**Work order:** Every line from the one with "Switch to the View tab" through the final line of the data below goes in the answer, copied exactly. Pictures do not.

**Extracted material:**
Content starts

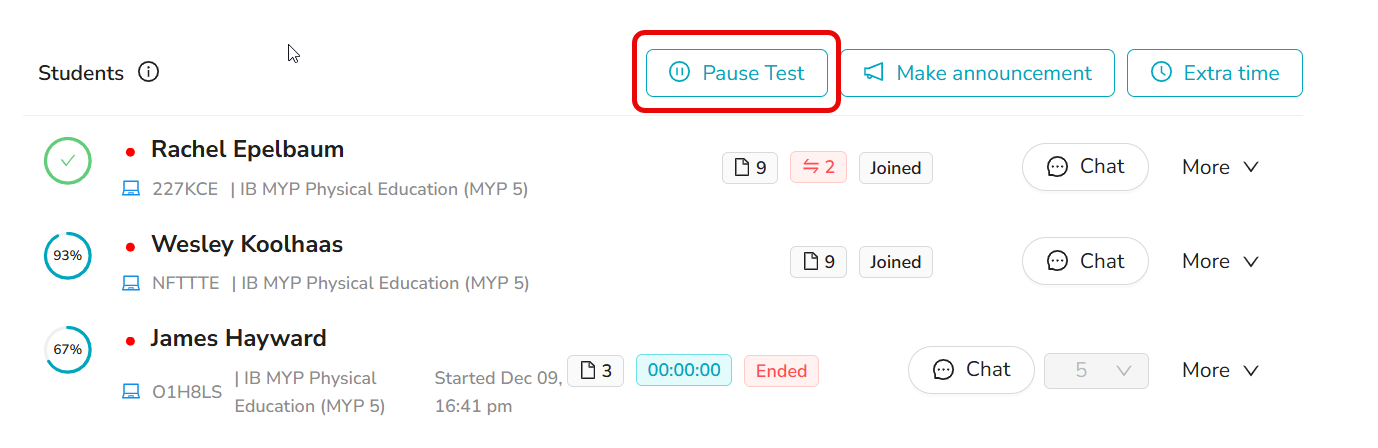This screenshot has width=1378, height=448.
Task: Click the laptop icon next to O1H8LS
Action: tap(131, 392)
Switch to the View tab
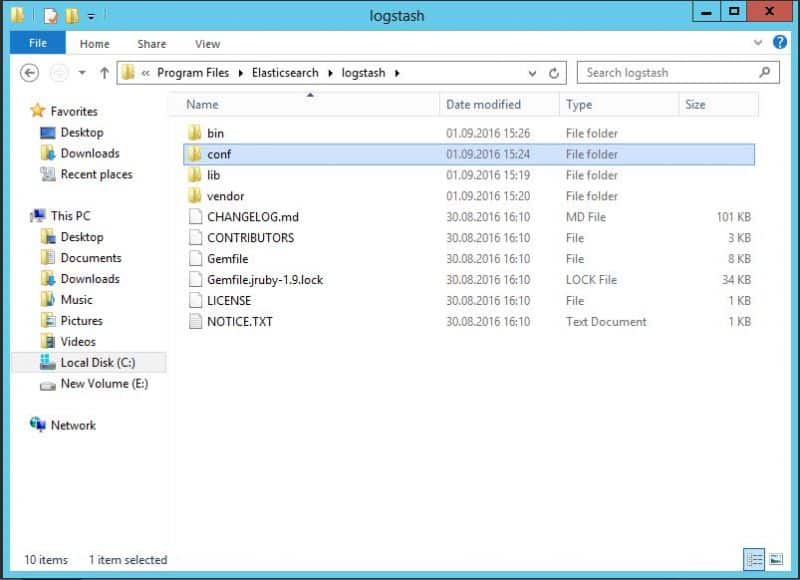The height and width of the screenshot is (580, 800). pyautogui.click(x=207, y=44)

Content ends

**Solution to this task:**
Switch to the View tab
The height and width of the screenshot is (580, 800). pyautogui.click(x=207, y=44)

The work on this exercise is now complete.